I have a friend who is struck with the tale of how Buddha, wearing a Brahman’s form, when “drought withered all the land,” encountered a starving tigress with her cubs, and, in the unbounded pity of his heart, offered himself a sacrifice to their hunger. He says: “Here is a beautiful religion for me.” And yet he is not touched by the story of a Saviour who carried the burden of the pains and sorrows of many and died that they might live.
Disregard no good, wherever found. The human race must have its ideals. Thousands have felt what a famous man has expressed, that, were there no religion, men would of necessity invent it and worship a false idea. The religion of Mohammed is better than the idolatry of the Arab; the idolatry of the Arab was better than nothing. The races—each at its own stage—have been improved by their religions. The Scandinavian conception of Walhalla; the Ancient Oracle at Dodona, where the priests in gloomy groves caught the responses of Zeus from the whisperings of the sacred oaks; the ancestor worship of the Chinese, the system of symbolism in Egypt—all represented the struggle toward ideal life and the notion of retributive justice. With bowed head and reverential heart I would stand in the presence of any sincere devotion, the uplifting of the soul in prayer to the God of its faith; how much more in the presence of that worship which the best intelligence of the best races has accepted. And how often one misinterprets the real meaning of an alien religion. The “Light of Asia” gives a meaning to Nirvana never heard from the pulpit:
“Foregoing self, the Universe grows ‘I’;
If any teach Nirvana is to cease,
Say unto such they lie.”
Let young men learn as a common-sense proposition that, though creeds may change, though there may be frequent readjustments of theological beliefs, the religious sentiment is an essential fact of our nature, and has a meaning the depth of which they have not sounded.

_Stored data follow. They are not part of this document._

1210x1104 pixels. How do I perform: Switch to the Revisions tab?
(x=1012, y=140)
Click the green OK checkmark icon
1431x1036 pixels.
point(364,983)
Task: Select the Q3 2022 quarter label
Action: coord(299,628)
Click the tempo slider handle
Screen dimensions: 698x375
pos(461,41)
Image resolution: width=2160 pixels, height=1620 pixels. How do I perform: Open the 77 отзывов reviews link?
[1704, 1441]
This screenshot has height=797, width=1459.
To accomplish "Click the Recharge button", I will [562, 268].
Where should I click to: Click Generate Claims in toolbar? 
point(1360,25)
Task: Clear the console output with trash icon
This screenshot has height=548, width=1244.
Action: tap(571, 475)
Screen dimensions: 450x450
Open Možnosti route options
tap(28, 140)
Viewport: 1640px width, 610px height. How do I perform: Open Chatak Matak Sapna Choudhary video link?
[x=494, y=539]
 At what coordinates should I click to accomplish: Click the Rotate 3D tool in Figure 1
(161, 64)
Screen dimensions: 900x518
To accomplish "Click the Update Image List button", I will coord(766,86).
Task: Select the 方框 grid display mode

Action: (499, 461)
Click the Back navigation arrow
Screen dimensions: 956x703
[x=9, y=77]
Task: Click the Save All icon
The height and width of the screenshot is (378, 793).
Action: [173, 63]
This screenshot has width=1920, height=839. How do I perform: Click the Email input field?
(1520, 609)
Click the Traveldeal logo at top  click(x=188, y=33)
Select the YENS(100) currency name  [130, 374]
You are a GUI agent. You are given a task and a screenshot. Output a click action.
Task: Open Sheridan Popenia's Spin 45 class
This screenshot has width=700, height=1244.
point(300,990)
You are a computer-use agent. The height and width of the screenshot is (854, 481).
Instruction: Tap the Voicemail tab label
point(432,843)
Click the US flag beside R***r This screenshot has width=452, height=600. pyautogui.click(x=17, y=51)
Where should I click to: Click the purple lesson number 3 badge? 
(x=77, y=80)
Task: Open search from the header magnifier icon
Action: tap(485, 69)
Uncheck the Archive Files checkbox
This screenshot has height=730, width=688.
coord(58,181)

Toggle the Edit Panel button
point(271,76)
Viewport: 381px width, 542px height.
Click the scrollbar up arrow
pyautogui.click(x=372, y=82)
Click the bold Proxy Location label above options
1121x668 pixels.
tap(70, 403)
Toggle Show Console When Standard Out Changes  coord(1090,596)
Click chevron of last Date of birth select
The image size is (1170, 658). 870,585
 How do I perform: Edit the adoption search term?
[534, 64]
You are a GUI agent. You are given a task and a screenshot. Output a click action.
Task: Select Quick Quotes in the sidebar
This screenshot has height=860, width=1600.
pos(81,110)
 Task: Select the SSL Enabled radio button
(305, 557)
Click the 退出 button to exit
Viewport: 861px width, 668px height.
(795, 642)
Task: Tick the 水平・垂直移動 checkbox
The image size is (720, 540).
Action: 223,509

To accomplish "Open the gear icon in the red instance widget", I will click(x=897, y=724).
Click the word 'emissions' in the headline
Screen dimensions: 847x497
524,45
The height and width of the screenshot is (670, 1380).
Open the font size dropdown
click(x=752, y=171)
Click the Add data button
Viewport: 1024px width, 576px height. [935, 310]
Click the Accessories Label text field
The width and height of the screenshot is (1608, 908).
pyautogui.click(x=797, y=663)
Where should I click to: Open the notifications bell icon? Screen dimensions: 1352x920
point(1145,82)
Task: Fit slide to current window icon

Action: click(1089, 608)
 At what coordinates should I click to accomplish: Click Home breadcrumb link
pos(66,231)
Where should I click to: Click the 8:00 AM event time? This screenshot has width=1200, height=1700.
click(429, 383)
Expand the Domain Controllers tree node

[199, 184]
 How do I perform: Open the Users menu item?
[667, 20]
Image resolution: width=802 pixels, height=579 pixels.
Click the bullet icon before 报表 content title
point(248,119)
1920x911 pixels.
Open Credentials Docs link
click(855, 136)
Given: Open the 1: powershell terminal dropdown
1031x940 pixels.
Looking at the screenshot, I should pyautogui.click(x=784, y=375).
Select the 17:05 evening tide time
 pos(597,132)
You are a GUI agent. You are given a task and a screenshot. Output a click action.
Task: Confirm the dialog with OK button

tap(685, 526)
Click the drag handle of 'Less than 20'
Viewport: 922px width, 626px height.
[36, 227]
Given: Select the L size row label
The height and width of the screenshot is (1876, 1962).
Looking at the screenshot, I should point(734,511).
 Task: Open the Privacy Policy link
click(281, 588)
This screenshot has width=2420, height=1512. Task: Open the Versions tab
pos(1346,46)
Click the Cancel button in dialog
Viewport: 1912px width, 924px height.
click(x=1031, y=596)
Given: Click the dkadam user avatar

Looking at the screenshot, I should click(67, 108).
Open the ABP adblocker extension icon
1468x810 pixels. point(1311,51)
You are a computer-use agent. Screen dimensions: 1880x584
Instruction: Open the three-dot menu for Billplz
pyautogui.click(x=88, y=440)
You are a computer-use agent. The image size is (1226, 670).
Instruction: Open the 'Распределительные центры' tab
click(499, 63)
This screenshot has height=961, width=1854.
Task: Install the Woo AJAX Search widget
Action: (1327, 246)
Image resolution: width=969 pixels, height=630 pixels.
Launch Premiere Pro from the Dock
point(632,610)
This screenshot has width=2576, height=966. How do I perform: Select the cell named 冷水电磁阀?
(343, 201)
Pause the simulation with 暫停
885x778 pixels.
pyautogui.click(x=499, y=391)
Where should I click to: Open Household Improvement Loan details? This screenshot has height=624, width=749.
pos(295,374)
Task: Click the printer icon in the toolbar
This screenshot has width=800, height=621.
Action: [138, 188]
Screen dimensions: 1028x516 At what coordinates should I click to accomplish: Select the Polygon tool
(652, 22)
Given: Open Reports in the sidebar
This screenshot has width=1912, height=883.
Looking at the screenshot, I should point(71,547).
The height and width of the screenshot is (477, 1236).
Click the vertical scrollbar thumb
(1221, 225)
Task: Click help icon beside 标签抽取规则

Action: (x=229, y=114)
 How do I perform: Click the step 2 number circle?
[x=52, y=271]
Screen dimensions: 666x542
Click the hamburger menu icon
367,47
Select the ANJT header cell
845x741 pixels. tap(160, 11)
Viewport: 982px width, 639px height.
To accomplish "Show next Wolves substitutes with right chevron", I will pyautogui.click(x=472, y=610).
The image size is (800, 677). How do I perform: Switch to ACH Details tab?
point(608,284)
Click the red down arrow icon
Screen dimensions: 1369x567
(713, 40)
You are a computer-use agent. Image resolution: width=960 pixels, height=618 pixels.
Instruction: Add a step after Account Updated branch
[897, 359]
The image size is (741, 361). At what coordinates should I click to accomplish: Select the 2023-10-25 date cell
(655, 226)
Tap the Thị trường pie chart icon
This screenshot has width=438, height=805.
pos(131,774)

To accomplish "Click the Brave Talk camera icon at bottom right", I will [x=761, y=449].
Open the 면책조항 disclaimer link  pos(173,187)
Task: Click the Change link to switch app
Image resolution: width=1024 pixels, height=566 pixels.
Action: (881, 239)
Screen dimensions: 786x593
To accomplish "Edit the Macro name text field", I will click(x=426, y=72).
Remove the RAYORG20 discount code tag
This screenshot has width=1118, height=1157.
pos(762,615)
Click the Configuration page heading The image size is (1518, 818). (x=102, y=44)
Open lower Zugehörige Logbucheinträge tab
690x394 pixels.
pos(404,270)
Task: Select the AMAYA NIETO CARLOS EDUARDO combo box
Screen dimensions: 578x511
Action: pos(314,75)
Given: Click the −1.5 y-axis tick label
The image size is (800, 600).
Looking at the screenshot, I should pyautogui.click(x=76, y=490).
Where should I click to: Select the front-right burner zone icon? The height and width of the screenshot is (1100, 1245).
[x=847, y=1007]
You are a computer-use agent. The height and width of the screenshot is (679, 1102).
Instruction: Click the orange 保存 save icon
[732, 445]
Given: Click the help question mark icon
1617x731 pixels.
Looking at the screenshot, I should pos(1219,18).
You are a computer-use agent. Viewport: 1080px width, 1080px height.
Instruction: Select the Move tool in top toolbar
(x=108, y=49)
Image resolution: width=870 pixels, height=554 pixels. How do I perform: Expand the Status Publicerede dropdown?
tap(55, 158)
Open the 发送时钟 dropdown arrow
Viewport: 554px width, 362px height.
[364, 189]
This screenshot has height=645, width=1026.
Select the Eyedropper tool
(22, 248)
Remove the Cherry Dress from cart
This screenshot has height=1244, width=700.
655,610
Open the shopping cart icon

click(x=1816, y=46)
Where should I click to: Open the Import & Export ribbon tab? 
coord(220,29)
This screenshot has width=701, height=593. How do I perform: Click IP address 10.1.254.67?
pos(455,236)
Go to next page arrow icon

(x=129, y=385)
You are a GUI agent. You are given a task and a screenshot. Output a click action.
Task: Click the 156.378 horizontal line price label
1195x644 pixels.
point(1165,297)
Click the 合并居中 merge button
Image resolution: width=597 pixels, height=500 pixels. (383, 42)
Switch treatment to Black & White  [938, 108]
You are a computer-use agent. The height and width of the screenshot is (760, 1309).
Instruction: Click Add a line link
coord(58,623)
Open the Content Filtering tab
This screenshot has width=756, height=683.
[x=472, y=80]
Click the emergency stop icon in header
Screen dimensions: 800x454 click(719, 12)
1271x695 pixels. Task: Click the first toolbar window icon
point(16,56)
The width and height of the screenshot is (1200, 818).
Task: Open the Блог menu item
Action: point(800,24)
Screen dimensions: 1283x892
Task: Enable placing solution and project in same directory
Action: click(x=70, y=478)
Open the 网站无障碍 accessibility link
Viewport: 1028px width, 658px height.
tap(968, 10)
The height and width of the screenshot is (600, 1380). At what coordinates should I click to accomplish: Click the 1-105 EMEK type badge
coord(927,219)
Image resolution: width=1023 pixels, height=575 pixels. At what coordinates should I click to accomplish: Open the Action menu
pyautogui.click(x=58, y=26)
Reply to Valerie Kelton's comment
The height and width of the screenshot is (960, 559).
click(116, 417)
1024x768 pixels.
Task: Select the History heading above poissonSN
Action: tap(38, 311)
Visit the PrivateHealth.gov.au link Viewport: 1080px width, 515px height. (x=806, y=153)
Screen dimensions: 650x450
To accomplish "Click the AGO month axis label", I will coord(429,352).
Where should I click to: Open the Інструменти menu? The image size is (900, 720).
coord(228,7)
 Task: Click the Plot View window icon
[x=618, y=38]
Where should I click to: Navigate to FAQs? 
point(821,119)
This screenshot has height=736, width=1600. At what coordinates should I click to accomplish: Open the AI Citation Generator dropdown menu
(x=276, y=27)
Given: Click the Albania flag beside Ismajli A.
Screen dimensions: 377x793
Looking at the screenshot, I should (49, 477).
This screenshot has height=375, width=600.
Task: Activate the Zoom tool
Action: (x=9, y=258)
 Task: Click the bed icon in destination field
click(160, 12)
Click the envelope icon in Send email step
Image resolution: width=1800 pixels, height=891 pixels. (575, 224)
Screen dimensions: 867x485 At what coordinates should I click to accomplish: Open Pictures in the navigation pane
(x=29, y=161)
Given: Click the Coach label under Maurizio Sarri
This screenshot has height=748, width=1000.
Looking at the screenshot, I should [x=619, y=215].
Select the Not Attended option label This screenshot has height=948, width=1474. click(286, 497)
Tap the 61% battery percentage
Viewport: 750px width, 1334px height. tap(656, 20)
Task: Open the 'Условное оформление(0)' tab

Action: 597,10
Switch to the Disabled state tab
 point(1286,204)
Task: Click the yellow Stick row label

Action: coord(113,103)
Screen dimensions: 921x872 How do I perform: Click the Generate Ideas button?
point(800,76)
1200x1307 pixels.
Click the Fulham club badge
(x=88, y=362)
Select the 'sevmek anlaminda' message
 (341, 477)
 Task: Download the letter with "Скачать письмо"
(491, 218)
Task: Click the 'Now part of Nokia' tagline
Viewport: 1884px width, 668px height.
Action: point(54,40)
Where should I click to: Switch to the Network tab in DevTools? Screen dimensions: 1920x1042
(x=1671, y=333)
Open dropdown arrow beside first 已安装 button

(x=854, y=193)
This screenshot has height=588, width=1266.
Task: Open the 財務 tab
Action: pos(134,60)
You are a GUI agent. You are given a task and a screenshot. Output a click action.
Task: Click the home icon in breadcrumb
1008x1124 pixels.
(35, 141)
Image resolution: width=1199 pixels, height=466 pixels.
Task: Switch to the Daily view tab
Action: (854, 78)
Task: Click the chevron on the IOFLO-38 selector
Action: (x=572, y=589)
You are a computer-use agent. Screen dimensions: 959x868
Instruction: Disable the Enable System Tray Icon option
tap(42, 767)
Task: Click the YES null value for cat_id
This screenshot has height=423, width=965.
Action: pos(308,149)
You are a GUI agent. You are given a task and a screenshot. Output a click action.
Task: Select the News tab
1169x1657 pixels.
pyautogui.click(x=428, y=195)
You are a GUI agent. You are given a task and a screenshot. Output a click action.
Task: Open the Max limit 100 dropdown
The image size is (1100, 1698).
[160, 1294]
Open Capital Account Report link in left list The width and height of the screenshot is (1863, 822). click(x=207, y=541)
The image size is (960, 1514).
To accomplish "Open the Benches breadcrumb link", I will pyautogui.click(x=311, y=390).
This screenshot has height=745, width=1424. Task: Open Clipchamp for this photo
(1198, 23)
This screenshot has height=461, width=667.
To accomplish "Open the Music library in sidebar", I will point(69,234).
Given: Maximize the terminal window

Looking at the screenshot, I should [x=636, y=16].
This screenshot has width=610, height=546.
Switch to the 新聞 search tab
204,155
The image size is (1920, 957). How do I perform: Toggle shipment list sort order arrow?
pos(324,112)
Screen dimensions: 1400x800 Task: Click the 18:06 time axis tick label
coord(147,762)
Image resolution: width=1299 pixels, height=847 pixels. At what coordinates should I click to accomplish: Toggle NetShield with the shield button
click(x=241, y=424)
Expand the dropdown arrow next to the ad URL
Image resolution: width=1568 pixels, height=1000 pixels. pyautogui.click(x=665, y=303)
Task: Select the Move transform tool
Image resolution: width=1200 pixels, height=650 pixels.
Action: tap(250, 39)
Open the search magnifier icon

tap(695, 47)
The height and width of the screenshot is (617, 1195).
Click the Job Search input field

The love of Art is necessary to the complete man. Whatever may be said of the cold, intellectual spirit, one attains a high standard of humanity only when he possesses a heart warmed and ennobled by a vivid conception of the Beautiful found in the rainbow, the color of the leaf, and the sparkle of the rill, works framed in nature and hung in God’s great art gallery—the universe. Man sees the real spirit shining through material forms, and architecture, sculpture, painting, music, and poetry follow. Noble thought and action, right and truth, all perfect things partake of the essence of Beauty. Art adds to nature; it casts a halo:
“The light that never was on sea or land,
The consecration and the Poet’s dream.”